▸ **Task statement**: How many lines in the material below contain the string "agent"? Case counts, so reply with the number alone.

▸ **Exercise input**:
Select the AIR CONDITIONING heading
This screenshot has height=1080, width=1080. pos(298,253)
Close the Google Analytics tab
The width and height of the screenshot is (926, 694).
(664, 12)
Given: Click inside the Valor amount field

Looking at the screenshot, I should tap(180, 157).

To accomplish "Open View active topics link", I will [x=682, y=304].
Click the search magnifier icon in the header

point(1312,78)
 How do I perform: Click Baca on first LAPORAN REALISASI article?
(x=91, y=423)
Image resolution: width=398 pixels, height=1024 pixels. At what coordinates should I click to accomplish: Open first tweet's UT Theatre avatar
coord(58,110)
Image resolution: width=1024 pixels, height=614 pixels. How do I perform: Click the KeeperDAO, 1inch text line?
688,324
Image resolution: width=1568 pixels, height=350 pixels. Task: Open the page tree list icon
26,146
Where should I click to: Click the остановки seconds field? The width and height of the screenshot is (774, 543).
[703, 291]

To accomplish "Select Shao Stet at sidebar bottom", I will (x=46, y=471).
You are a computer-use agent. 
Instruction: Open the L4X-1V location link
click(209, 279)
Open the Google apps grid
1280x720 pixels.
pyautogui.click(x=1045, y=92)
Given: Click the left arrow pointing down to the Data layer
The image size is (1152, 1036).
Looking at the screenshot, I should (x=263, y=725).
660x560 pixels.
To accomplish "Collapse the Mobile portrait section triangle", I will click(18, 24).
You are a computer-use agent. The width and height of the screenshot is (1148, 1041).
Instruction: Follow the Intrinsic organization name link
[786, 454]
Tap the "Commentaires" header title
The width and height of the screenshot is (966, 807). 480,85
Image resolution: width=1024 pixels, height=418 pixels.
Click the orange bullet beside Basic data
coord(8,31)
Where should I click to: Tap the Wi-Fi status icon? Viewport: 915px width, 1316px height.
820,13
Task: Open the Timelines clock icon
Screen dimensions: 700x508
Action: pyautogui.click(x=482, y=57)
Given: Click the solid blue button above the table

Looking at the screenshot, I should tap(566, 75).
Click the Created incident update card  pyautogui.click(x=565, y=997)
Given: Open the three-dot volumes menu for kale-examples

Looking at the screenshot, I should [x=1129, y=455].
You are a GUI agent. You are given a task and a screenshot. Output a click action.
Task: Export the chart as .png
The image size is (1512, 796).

▸ **Solution**: 3